> **What you are asked to do**
Set down every line of the data, unchanged and complete.

> **Material for this task**

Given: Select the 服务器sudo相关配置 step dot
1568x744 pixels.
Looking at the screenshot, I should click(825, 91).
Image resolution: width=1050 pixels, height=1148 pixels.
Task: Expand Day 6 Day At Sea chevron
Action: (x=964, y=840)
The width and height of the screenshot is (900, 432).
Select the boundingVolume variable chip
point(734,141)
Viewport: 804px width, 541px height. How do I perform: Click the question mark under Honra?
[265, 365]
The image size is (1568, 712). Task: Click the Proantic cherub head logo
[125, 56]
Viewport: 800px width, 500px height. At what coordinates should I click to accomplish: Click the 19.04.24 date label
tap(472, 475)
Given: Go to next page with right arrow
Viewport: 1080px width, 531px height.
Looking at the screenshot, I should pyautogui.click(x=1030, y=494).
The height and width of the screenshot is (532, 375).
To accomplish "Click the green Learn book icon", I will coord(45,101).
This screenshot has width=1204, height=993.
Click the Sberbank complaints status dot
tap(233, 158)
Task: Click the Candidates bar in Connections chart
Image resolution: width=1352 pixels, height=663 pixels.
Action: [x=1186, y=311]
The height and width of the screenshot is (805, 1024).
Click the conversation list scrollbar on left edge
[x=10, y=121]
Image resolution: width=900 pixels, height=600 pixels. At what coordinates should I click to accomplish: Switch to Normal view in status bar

> **Final answer**
Given: Select the 服务器sudo相关配置 step dot
1568x744 pixels.
Looking at the screenshot, I should click(825, 91).
Image resolution: width=1050 pixels, height=1148 pixels.
Task: Expand Day 6 Day At Sea chevron
Action: (x=964, y=840)
The width and height of the screenshot is (900, 432).
Select the boundingVolume variable chip
point(734,141)
Viewport: 804px width, 541px height. How do I perform: Click the question mark under Honra?
[265, 365]
The image size is (1568, 712). Task: Click the Proantic cherub head logo
[125, 56]
Viewport: 800px width, 500px height. At what coordinates should I click to accomplish: Click the 19.04.24 date label
tap(472, 475)
Given: Go to next page with right arrow
Viewport: 1080px width, 531px height.
Looking at the screenshot, I should pyautogui.click(x=1030, y=494).
The height and width of the screenshot is (532, 375).
To accomplish "Click the green Learn book icon", I will coord(45,101).
This screenshot has width=1204, height=993.
Click the Sberbank complaints status dot
tap(233, 158)
Task: Click the Candidates bar in Connections chart
Image resolution: width=1352 pixels, height=663 pixels.
Action: [x=1186, y=311]
The height and width of the screenshot is (805, 1024).
Click the conversation list scrollbar on left edge
[x=10, y=121]
Image resolution: width=900 pixels, height=600 pixels. At what coordinates should I click to accomplish: Switch to Normal view in status bar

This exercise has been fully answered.